Mahati avvertì il mutamento interiore del fratello dietro l’aria distaccata.
«Scordatelo. Abbiamo sfiorato l’ustione.»
Rhenn spalancò gli occhi: nessuno riportava i particolari di un’asheat.
È un modo per tacciarmi d’incapacità?
«Suppongo abbia tirato fuori le solite sciocchezze sull’amore. Le ho assicurato che non l’avresti ricambiata, evidentemente non ho avuto sufficiente presa.»
«Ricambiarla?» ripeté il Kharnot stupefatto.
«Sostiene di volersi innamorare di te. Poiché non è qualcosa che avviene a comando, sta cercando di scoprire le tue doti nascoste. Non te ne ha parlato?»
Mahati ripercorse i momenti salienti della prova con un senso d’inquietudine.
Non ne ha avuto bisogno. Perdonarmi è stato un atto d’amore, il cammino è tracciato, lo percorrerà fino in fondo e sarò costretto a difendermi. A farle male per preservarmi dalla corruzione.
«Sono stato io a chiederle di descrivere in cosa consiste.»
«Divinità immortali, perché hai scoperchiato il vespaio?» sospirò il maggiore.
«Se conosci il volto del nemico, diventa semplice individuarlo.»
«Interessante. Cosa ti ha risposto?»
Il secondo principe riportò in dettaglio le parole della promessa sposa e si godette l’espressione esterrefatta dell’altro.
«Qui?!» sbottò Rhenn appoggiando la mano sul diaframma «Ogni volta che mi verrà fame dovrò interrogarmi su un’eventuale colpo di fulmine! Per l’Arco letale di Belker, mai sentite tante idiozie!»
Mahati rise tra le zanne. Non riferì altro, rispettando il segreto.
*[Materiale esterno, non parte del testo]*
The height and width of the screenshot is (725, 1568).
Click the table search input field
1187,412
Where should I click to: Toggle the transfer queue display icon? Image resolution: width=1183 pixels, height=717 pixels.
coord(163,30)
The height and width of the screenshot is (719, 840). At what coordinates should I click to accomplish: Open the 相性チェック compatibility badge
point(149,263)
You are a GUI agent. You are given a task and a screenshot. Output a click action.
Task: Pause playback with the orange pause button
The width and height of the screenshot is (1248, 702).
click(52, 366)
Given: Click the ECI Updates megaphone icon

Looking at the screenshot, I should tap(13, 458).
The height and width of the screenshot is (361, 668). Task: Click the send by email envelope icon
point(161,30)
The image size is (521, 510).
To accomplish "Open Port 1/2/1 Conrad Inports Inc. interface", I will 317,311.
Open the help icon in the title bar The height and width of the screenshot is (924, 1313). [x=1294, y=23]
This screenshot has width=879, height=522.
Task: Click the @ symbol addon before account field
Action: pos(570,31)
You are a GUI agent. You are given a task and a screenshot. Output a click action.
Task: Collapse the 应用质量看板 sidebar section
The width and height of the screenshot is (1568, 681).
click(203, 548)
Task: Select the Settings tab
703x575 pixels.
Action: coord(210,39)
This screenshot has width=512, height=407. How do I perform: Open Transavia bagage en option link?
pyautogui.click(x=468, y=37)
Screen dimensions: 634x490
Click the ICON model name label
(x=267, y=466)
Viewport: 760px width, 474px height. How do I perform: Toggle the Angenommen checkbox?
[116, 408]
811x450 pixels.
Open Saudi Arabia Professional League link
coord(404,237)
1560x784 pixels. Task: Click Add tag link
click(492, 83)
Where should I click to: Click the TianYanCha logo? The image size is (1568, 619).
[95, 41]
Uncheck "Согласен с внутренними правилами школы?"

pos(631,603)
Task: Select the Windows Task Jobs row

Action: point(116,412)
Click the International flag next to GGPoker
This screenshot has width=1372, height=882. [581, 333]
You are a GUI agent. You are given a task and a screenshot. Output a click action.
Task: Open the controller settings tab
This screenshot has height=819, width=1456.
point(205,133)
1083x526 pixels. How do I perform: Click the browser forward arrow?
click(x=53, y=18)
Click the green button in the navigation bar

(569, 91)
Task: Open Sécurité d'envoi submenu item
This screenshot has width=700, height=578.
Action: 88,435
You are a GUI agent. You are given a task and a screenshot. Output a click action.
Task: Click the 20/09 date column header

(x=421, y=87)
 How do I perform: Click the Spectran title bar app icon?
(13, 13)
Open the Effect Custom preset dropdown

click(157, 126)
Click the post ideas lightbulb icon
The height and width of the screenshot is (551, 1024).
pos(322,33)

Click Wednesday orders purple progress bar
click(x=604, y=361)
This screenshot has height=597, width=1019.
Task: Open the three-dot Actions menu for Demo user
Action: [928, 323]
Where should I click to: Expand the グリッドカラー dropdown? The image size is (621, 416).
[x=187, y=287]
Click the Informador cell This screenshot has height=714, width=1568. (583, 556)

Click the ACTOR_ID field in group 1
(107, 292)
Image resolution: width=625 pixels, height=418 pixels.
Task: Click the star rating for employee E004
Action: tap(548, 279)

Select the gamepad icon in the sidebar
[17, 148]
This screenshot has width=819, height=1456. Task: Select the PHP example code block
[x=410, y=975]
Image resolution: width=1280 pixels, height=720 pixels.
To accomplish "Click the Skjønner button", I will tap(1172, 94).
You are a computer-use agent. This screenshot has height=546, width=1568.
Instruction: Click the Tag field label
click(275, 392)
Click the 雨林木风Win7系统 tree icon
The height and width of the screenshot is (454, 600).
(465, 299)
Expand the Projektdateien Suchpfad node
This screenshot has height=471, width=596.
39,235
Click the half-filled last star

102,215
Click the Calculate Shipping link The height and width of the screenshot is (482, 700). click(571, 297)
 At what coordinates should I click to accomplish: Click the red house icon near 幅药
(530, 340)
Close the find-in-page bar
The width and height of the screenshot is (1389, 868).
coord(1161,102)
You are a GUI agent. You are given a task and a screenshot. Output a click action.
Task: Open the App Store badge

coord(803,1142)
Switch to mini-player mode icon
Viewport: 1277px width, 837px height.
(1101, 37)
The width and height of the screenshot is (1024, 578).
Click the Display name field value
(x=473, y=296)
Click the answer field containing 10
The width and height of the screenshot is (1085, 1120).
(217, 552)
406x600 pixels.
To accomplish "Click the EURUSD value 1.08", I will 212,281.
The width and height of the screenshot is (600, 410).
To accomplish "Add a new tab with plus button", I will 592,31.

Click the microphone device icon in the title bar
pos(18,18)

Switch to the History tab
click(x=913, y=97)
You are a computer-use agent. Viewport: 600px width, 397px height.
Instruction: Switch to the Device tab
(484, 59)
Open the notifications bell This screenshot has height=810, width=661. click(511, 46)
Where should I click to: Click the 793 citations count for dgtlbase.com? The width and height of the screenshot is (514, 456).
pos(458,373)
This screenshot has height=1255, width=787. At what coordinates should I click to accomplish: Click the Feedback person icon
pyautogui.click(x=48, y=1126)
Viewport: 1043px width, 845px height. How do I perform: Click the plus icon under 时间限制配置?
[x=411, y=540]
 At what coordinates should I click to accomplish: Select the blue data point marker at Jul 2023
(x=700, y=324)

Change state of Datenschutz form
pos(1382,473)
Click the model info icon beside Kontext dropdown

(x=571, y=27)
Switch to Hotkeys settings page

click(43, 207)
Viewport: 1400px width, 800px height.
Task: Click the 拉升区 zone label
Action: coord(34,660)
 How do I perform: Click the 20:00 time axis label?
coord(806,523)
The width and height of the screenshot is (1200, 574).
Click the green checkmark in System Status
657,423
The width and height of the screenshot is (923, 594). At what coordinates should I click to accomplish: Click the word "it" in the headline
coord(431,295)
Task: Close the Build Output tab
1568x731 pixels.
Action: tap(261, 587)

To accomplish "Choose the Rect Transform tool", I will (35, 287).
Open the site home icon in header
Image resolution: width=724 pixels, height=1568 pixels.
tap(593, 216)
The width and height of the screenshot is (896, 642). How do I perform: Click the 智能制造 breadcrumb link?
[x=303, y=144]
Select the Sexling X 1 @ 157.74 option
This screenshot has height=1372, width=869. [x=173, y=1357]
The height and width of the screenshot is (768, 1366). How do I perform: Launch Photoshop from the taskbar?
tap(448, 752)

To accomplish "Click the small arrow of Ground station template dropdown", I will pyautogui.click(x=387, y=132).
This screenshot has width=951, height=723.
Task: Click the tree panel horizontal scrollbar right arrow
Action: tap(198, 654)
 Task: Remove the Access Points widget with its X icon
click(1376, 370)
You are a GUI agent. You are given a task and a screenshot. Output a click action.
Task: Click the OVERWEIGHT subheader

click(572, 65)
«Se ha aperto le gambe, sono esentato dal fastidioso incarico legato alla seconda asheat?» riprese l’Ojikumaar.
«Non l’ho detto.»
«Allora spiegati, non ho voglia di giocare agli indovinelli!»
«Pensavo che i rompicapi fossero il tuo pane. Abbiamo dormito insieme, nient’altro. Vacci piano con le spiegazioni sulla seconda prova, non è pronta.»
«Cosa vuoi che me ne importi! Non sono tollerante come te! Ho i miei metodi, funzionano, ne hai avuto conferma! Troverai la strada spianata!»
Mahati si adirò al voluto doppio senso.
«Non azzardarti a…!»
Accompagnò con gli occhi il gesto nervoso del fratello, che strizzò i capelli e appoggiò il gomito all’orlo mosaicato della vasca. Pensò di avere le allucinazioni.
Il primogenito inarcò un sopracciglio, sorpreso che la ramanzina fosse rimasta in sospeso. Poi comprese l’errore da principiante: aveva mostrato il polso, la mezzaluna risaltava nitida sulla pelle candida. Emerse dalla piscina, fremente di rabbia.
«Rhenn. Coprila con un tatuaggio.»
La reazione dimessa accrebbe la furia. Sarebbe stato meno umiliante se Mahati gli avesse riso in faccia dandogli dell’imbecille. Non stava infierendo perché lo capiva, perché aveva corso lo stesso rischio e ne era uscito illeso.
«Una parola e ti ucciderò! Dimenticherò che abbiamo lo stesso sangue!» ruggì.
Lasciò la stanza in un fruscio di seta bianca.